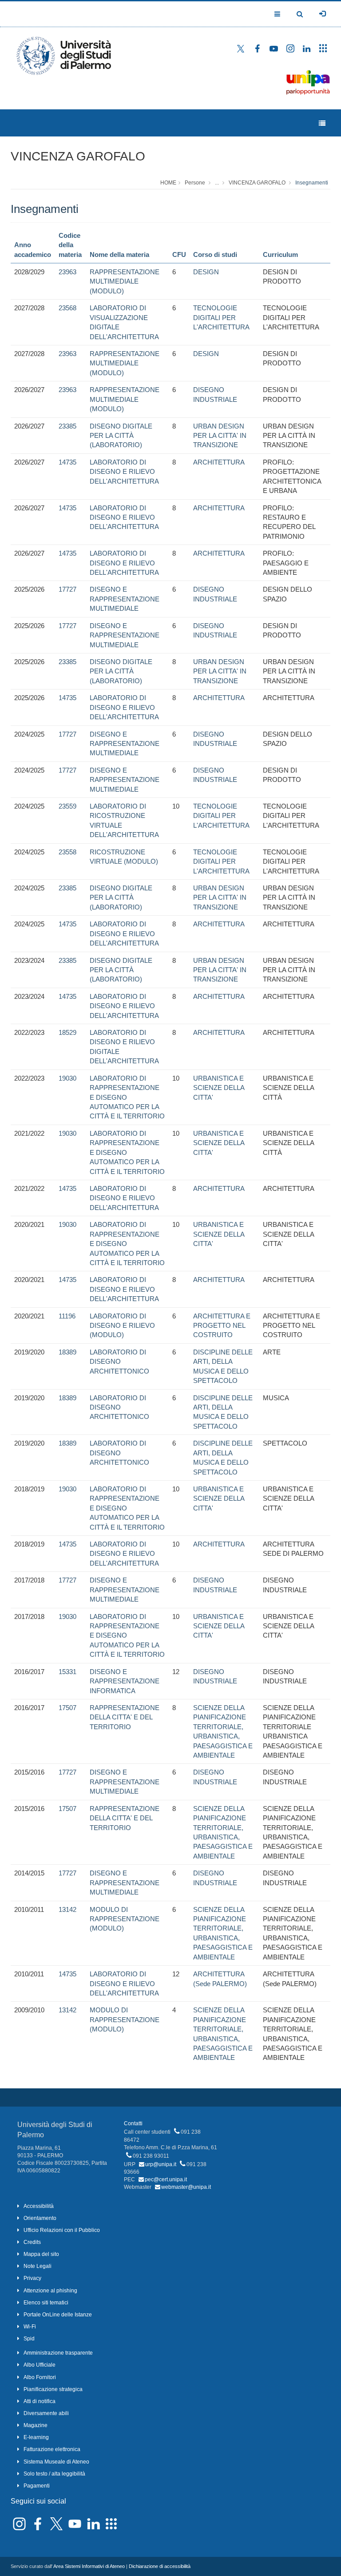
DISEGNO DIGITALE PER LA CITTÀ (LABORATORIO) (121, 435)
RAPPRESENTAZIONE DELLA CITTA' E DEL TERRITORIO (124, 1717)
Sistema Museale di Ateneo (56, 2462)
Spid (29, 2339)
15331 (67, 1671)
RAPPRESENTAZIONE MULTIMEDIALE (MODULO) (124, 281)
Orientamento (40, 2218)
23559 (67, 806)
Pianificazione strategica (53, 2389)
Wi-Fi (30, 2327)
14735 (67, 462)
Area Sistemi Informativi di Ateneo (89, 2566)
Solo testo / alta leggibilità (54, 2474)
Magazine (36, 2425)
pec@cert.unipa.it (166, 2179)
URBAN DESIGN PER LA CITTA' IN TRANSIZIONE (219, 435)
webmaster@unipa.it (186, 2187)
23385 (67, 426)
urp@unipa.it (160, 2164)
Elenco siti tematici (46, 2303)
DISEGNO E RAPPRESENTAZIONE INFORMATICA (124, 1681)
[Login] (322, 14)
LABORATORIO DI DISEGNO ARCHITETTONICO (119, 1361)
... (217, 183)
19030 (67, 1078)
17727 (67, 589)
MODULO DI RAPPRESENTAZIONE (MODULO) (124, 1919)
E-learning (36, 2437)
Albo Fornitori (40, 2377)
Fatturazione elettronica (52, 2449)
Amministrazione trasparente (58, 2353)
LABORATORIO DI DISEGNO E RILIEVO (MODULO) (122, 1325)
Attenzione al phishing (50, 2291)
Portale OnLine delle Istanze (58, 2315)
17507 (67, 1707)
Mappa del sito (41, 2254)
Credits (32, 2242)
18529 (67, 1032)
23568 (67, 308)
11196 (67, 1316)
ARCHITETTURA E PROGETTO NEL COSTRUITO (221, 1325)
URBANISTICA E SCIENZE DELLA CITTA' (218, 1087)
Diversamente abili (46, 2413)
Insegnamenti (311, 183)
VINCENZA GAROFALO (78, 156)
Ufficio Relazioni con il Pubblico (62, 2230)
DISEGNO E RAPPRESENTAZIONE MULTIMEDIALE (124, 598)
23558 (67, 852)
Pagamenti (37, 2486)
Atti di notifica (40, 2401)
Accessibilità (39, 2206)
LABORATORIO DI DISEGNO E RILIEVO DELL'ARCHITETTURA (124, 471)
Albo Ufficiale (40, 2365)
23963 (67, 272)
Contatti (133, 2123)
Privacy (32, 2278)
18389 (67, 1352)
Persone (195, 183)
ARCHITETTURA (219, 462)
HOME (168, 183)
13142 (67, 1909)
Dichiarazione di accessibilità (159, 2566)
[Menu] (322, 123)
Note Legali (38, 2266)
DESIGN (206, 272)
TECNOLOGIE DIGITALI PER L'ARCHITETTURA (221, 317)
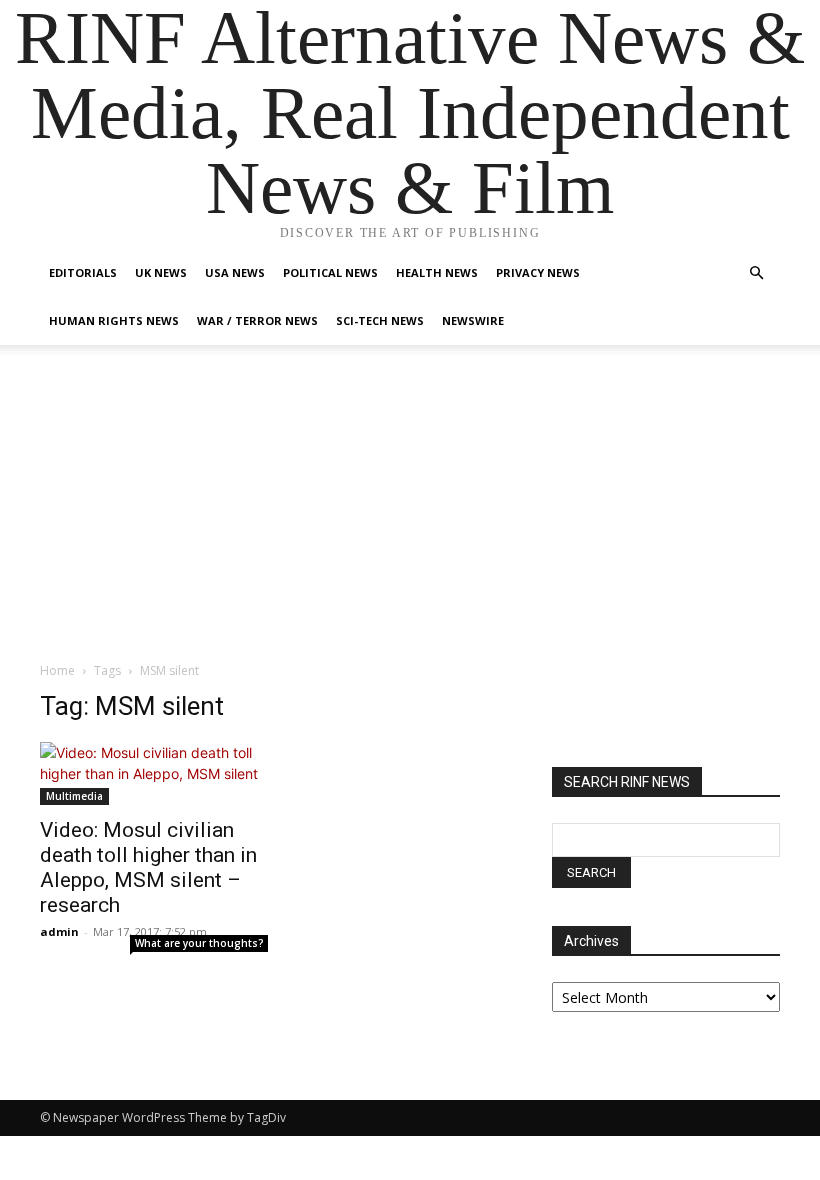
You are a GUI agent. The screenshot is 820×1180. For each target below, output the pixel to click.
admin (59, 931)
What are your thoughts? (199, 943)
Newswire (473, 320)
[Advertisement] (410, 511)
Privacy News (538, 272)
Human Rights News (114, 320)
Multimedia (74, 796)
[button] (756, 273)
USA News (235, 272)
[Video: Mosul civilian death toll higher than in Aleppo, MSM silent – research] (154, 773)
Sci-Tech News (380, 320)
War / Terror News (257, 320)
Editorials (83, 272)
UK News (161, 272)
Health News (437, 272)
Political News (330, 272)
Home (57, 670)
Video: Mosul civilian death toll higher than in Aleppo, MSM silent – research (148, 867)
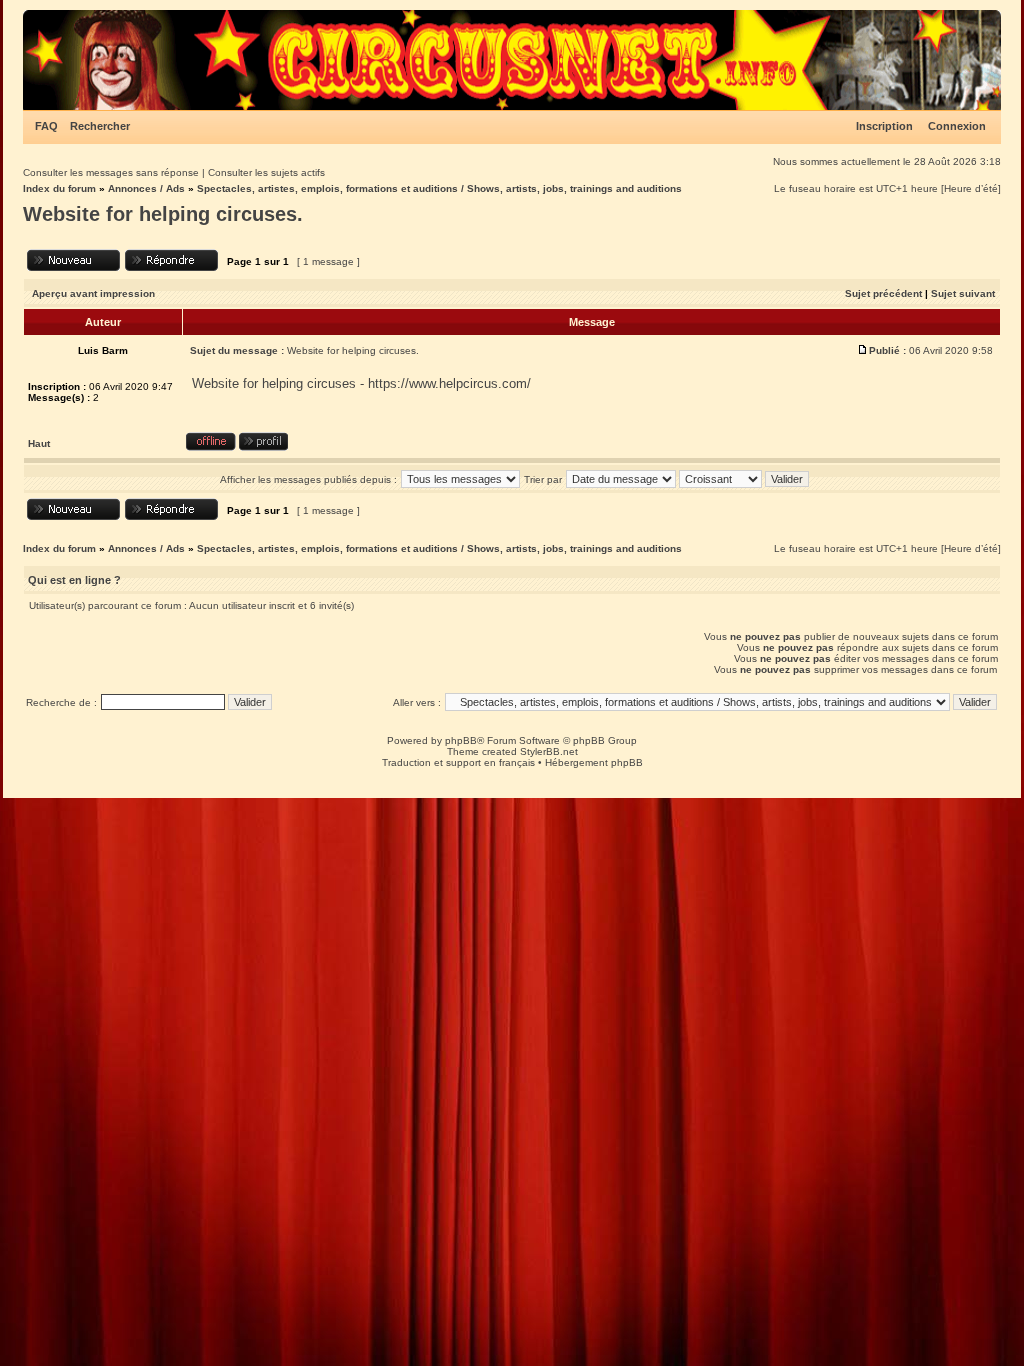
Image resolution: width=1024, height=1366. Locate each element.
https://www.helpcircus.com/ (449, 383)
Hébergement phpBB (594, 762)
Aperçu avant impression (93, 293)
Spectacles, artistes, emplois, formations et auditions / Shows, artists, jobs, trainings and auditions (439, 188)
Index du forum (59, 188)
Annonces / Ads (146, 188)
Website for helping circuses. (163, 214)
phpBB (461, 740)
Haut (39, 443)
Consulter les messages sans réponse (111, 172)
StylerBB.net (549, 751)
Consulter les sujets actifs (266, 172)
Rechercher (100, 126)
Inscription (884, 126)
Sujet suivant (963, 293)
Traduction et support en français (458, 762)
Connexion (957, 126)
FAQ (46, 126)
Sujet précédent (883, 293)
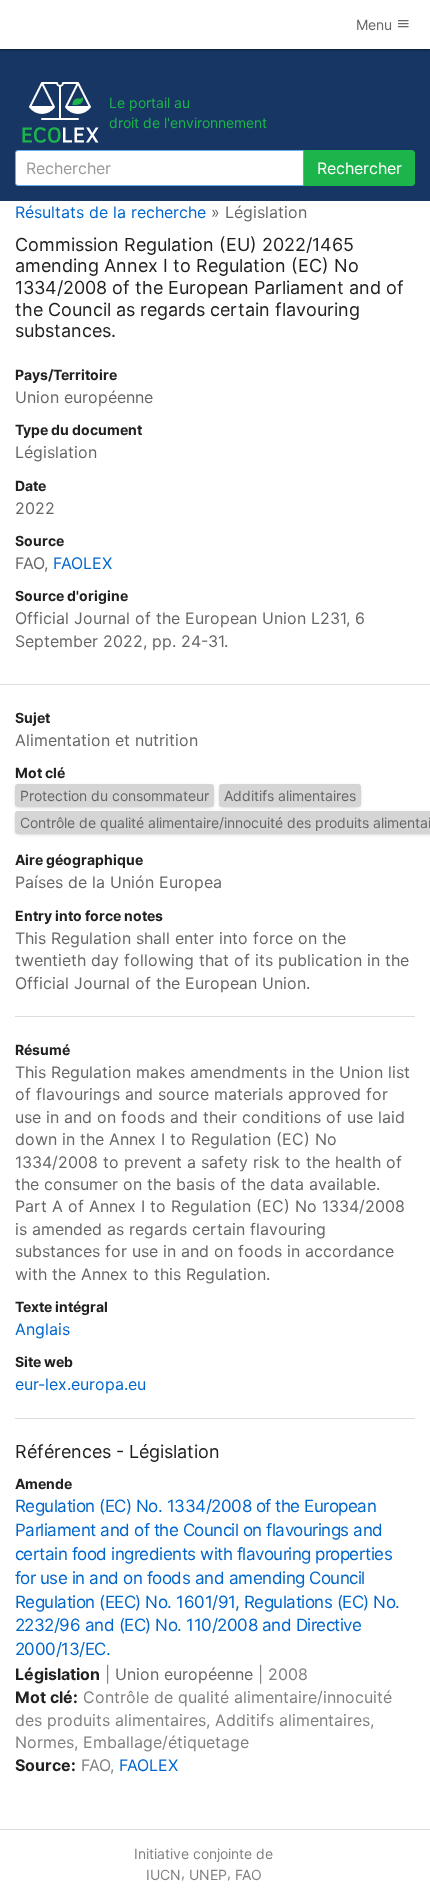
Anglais (42, 1329)
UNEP (208, 1874)
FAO (248, 1874)
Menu (376, 24)
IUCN (163, 1874)
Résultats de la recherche (110, 212)
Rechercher (359, 168)
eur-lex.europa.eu (80, 1384)
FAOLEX (82, 563)
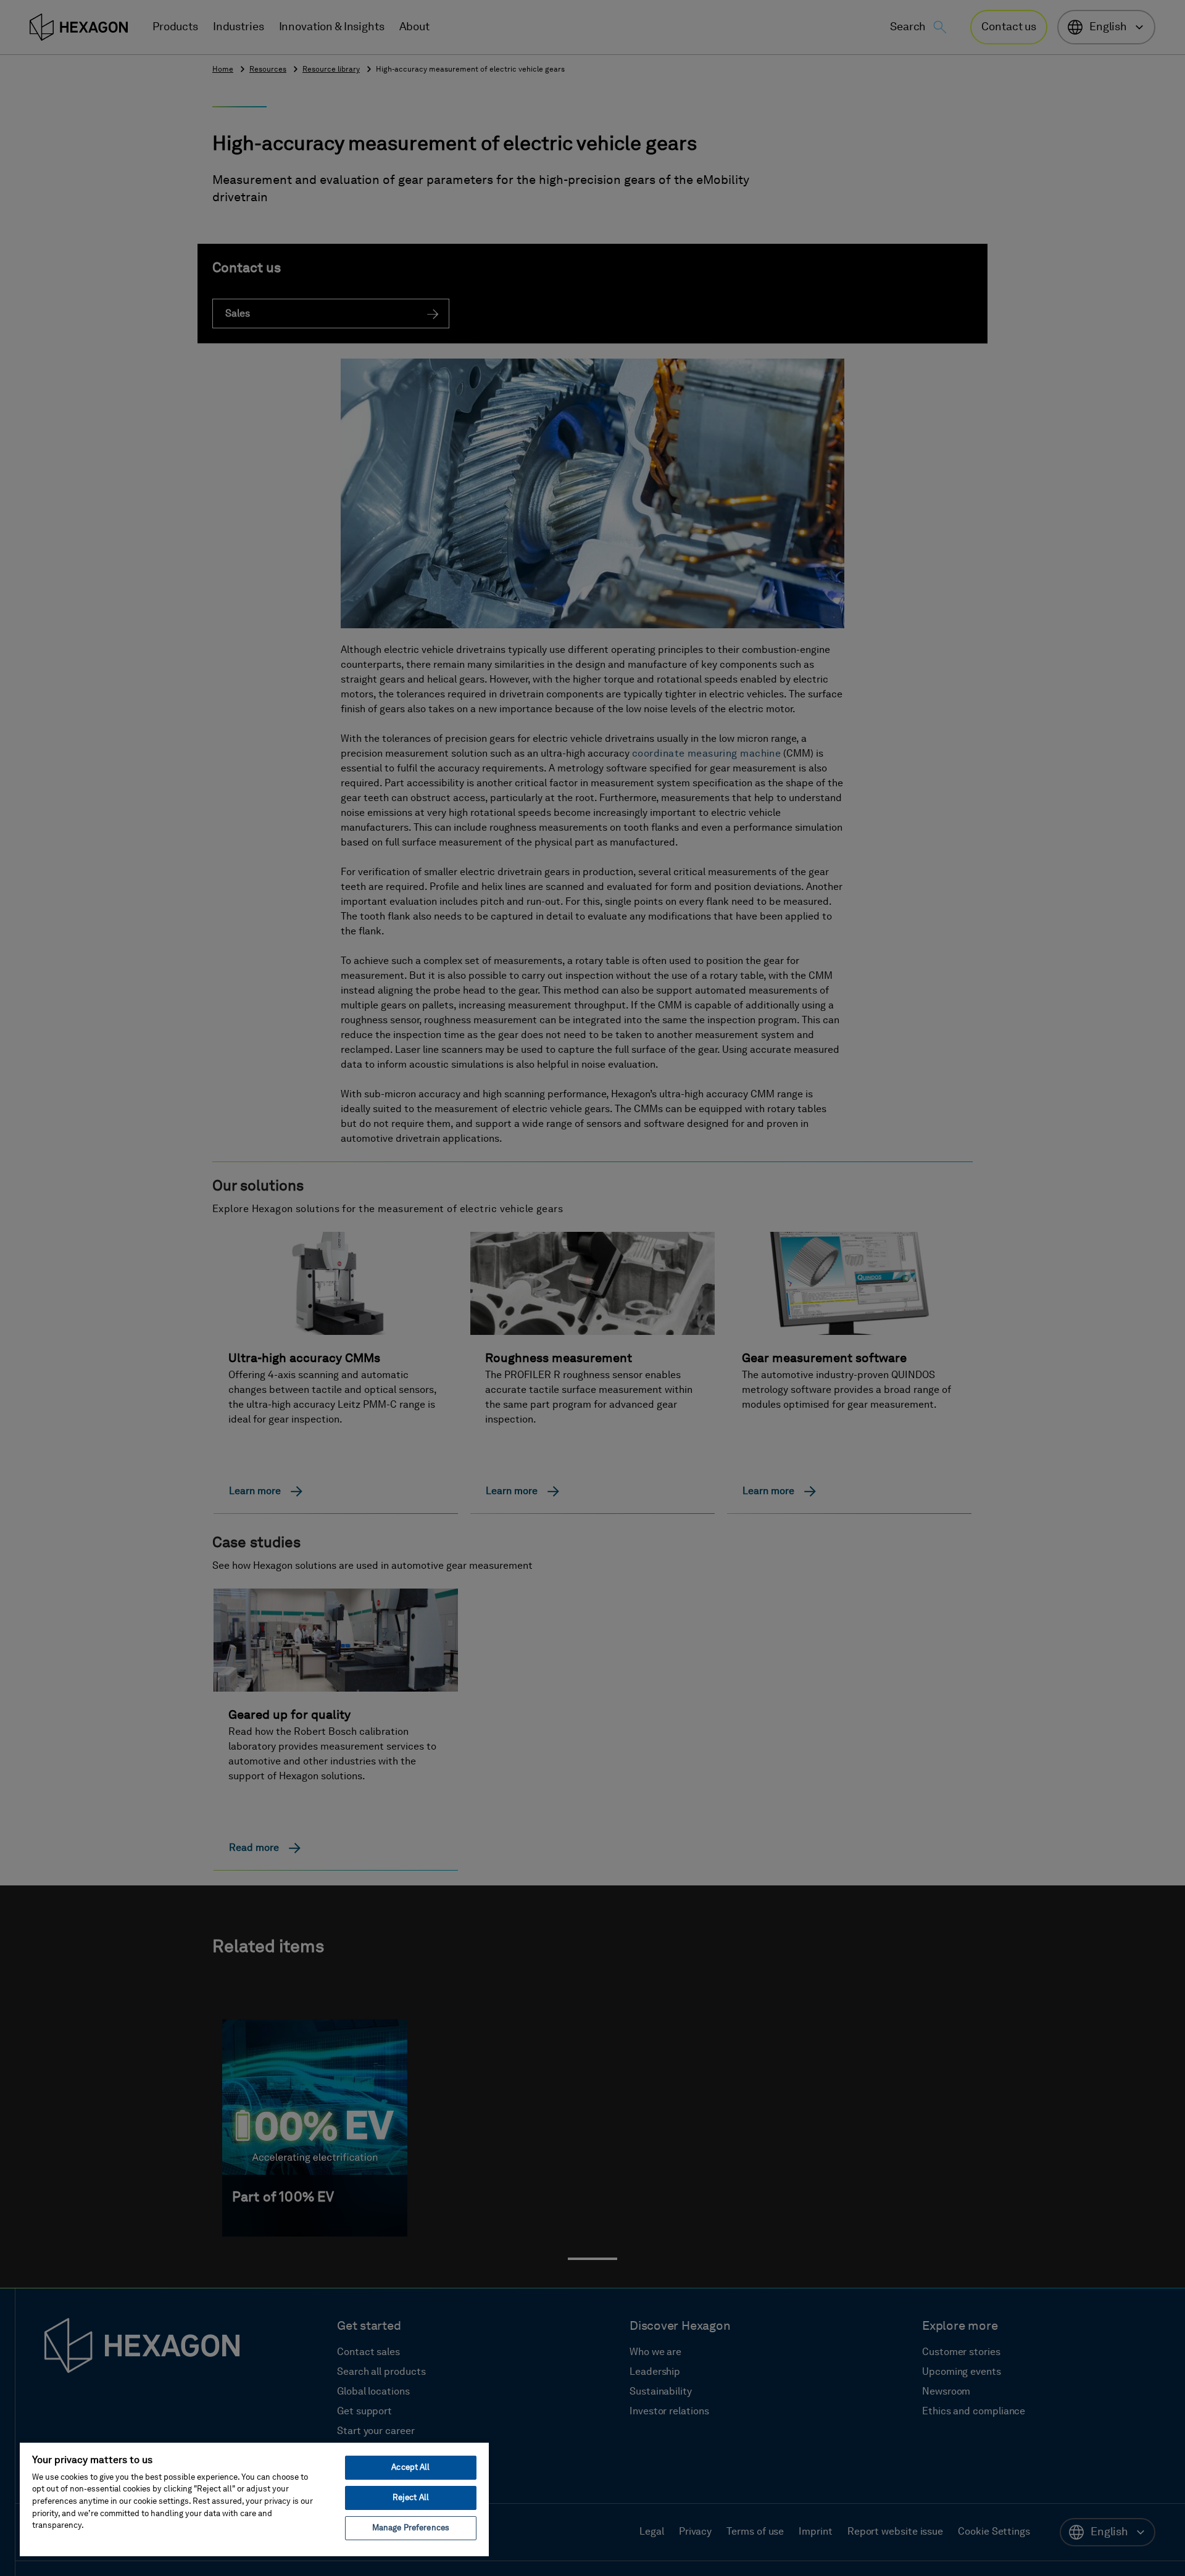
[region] (254, 2498)
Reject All (411, 2498)
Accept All (410, 2468)
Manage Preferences (410, 2528)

-------------------------

# TASK ITEM:
Everything in the records except the pictures is to be repeated exactly.

# EXERCISE RESULT:
DISEGNO DIGITALE PER LA CITTÀ (LABORATORIO) (121, 435)
RAPPRESENTAZIONE DELLA CITTA' E DEL TERRITORIO (124, 1717)
Sistema Museale di Ateneo (56, 2462)
Spid (29, 2339)
15331 (67, 1671)
RAPPRESENTAZIONE MULTIMEDIALE (MODULO) (124, 281)
Orientamento (40, 2218)
23559 (67, 806)
Pianificazione strategica (53, 2389)
Wi-Fi (30, 2327)
14735 (67, 462)
Area Sistemi Informativi di Ateneo (89, 2566)
Solo testo / alta leggibilità (54, 2474)
Magazine (36, 2425)
pec@cert.unipa.it (166, 2179)
URBAN DESIGN PER LA CITTA' IN TRANSIZIONE (219, 435)
webmaster@unipa.it (186, 2187)
23385 (67, 426)
urp@unipa.it (160, 2164)
Elenco siti tematici (46, 2303)
DISEGNO E RAPPRESENTAZIONE INFORMATICA (124, 1681)
[Login] (322, 14)
LABORATORIO DI DISEGNO ARCHITETTONICO (119, 1361)
... (217, 183)
19030 (67, 1078)
17727 (67, 589)
MODULO DI RAPPRESENTAZIONE (MODULO) (124, 1919)
E-learning (36, 2437)
Albo Fornitori (40, 2377)
Fatturazione elettronica (52, 2449)
Amministrazione trasparente (58, 2353)
LABORATORIO DI DISEGNO E RILIEVO (MODULO) (122, 1325)
Attenzione al phishing (50, 2291)
Portale OnLine delle Istanze (58, 2315)
17507 (67, 1707)
Mappa del sito (41, 2254)
Credits (32, 2242)
18529 (67, 1032)
23568 (67, 308)
11196 (67, 1316)
ARCHITETTURA E PROGETTO NEL COSTRUITO (221, 1325)
URBANISTICA E SCIENZE DELLA CITTA' (218, 1087)
Diversamente abili (46, 2413)
Insegnamenti (311, 183)
VINCENZA GAROFALO (78, 156)
Ufficio Relazioni con il Pubblico (62, 2230)
DISEGNO E RAPPRESENTAZIONE MULTIMEDIALE (124, 598)
23558 (67, 852)
Pagamenti (37, 2486)
Atti di notifica (40, 2401)
Accessibilità (39, 2206)
LABORATORIO DI DISEGNO E RILIEVO DELL'ARCHITETTURA (124, 471)
Albo Ufficiale (40, 2365)
23963 (67, 272)
Contatti (133, 2123)
Privacy (32, 2278)
18389 (67, 1352)
Persone (195, 183)
ARCHITETTURA (219, 462)
HOME (168, 183)
13142 (67, 1909)
Dichiarazione di accessibilità (159, 2566)
[Menu] (322, 123)
Note Legali (38, 2266)
DESIGN (206, 272)
TECNOLOGIE DIGITALI PER L'ARCHITETTURA (221, 317)
You are a GUI agent. The screenshot is 820×1180. For each target below, output the pixel to click.
admin (59, 931)
What are your thoughts? (199, 943)
Newswire (473, 320)
[Advertisement] (410, 511)
Privacy News (538, 272)
Human Rights News (114, 320)
Multimedia (74, 796)
[button] (756, 273)
USA News (235, 272)
[Video: Mosul civilian death toll higher than in Aleppo, MSM silent – research] (154, 773)
Sci-Tech News (380, 320)
War / Terror News (257, 320)
Editorials (83, 272)
UK News (161, 272)
Health News (437, 272)
Political News (330, 272)
Home (57, 670)
Video: Mosul civilian death toll higher than in Aleppo, MSM silent – research (148, 867)
Image resolution: width=1024, height=1366. Locate each element.
https://www.helpcircus.com/ (449, 383)
Hébergement phpBB (594, 762)
Aperçu avant impression (93, 293)
Spectacles, artistes, emplois, formations et auditions / Shows, artists, jobs, trainings and auditions (439, 188)
Index du forum (59, 188)
Annonces / Ads (146, 188)
Website for helping circuses. (163, 214)
phpBB (461, 740)
Haut (39, 443)
Consulter les messages sans réponse (111, 172)
StylerBB.net (549, 751)
Consulter les sujets actifs (266, 172)
Rechercher (100, 126)
Inscription (884, 126)
Sujet suivant (963, 293)
Traduction et support en français (458, 762)
Connexion (957, 126)
FAQ (46, 126)
Sujet précédent (883, 293)
Anglais (42, 1329)
UNEP (208, 1874)
FAO (248, 1874)
Menu (376, 24)
IUCN (163, 1874)
Résultats de la recherche (110, 212)
Rechercher (359, 168)
eur-lex.europa.eu (80, 1384)
FAOLEX (82, 563)
[region] (254, 2498)
Reject All (411, 2498)
Accept All (410, 2468)
Manage Preferences (410, 2528)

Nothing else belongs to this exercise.